Suchetgarh, (Indo-Pak border), Nov. 26: Till yesterday, their guns did the talking. This morning, they said it with sweets.
Commandant of the BSF 60 Battalion Rajesh Gupta greeted Colonel Nadeem of the Chenab wing of rangers with sweets, which were distributed among soldiers on both sides as the midnight twins held their ceasefire on Id-ul-Fitr, raising hopes of a thaw in relations.
“It was a moment of great significance for all of us,” Nadeem told reporters who had gathered to capture the moment.
Nadeem, almost six feet tall, walked to the Indian side followed by his men. “Id Mubarak,” Gupta said. “Kher Mubarak,” Nadeem replied to cheers from both sides.
Nadeem made his son shake hands with the Indian officer’s son. “You would be friends,” he told his son as they shook hands. “Of course,” they chorused.
“We are meeting in this manner and I hope that by next Diwali, we again exchange sweets in the same fashion,” Gupta told reporters.

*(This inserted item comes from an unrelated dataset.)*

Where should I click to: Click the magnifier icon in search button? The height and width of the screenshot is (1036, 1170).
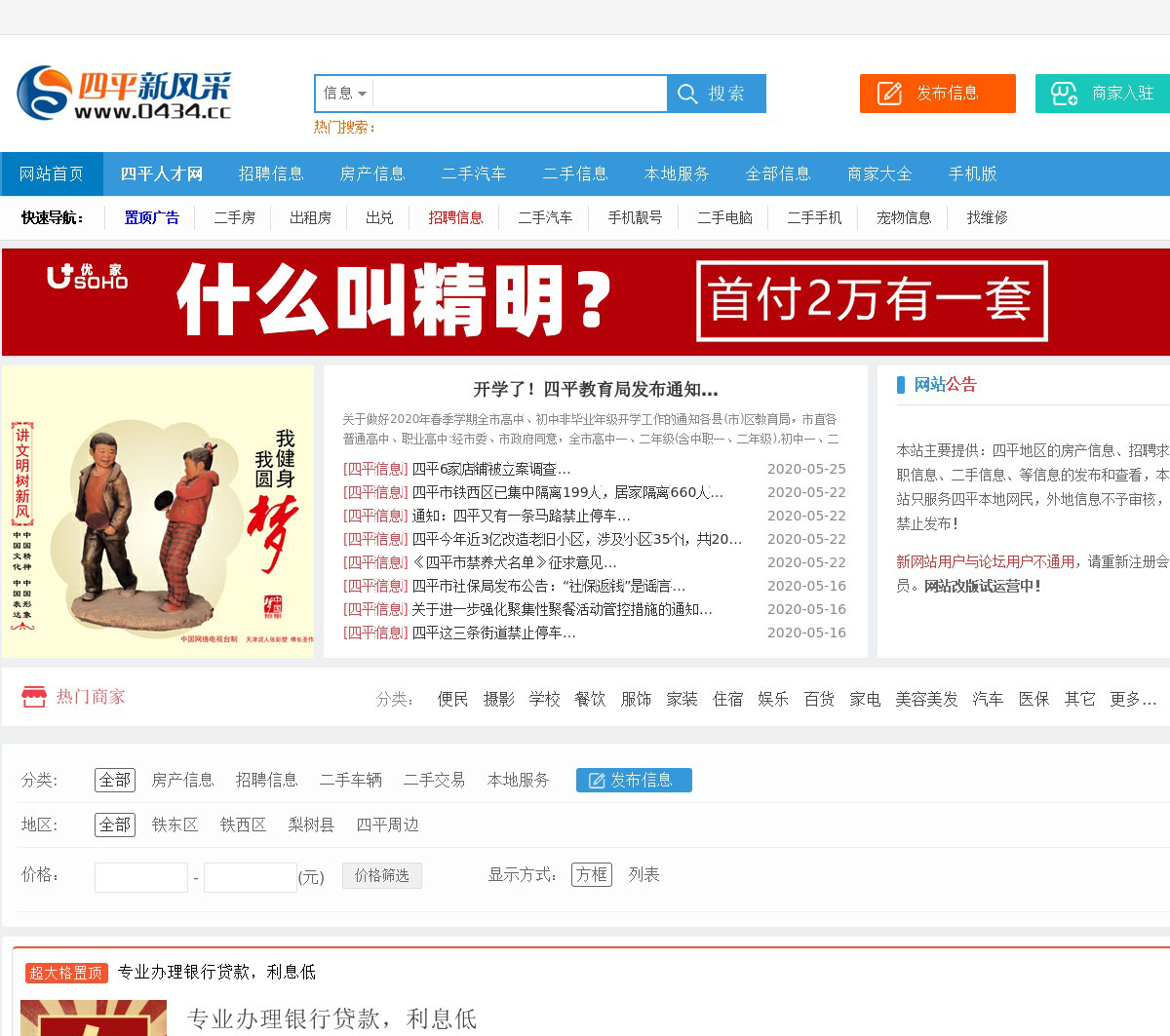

The Indian Army said no firing had been reported since the ceasefire took effect at midnight Indian time on Tuesday on the Line of Control and positions on the Siachen glacier, the world’s highest battleground.
“We haven’t fired a single bullet, nor has there been any report that India has fired,” confirmed a Pakistani officer commanding the Chakothi sector, south of Muzaffarabad, the capital of Pakistan-occupied Kashmir.
The truce came as welcome change from the daily cacophony of gunfire and boom of artillery guns. While the border hamlet of Suchetgarh, just 50 metres from Pakistani territory, wore a festive look with decorated marketplaces, thousands of residents in Srinagar swarmed mosques to offer prayers. Many said it was the most peaceful Id they had seen in years.
“Oh Allah! return peace with dignity to our mother Kashmir,” the chief mullah in a Srinagar mosque cried.
“We are celebrating Id fearlessly just half-a-kilometre from the LoC for the first time in 14 years of turmoil in Jammu and Kashmir,” 72-year-old Din Mohmmad said. He said people in his village could not sleep last night because of the total silence. “We had become habituated to shelling and firing.”
“See cheerful faces all around. Coming events cast their shadow before. I am sure the ceasefire will cast its shadow on the entire region and peace will prevail,” Nasar-ullah, a 70-year-old retired teacher, said in Srinagar.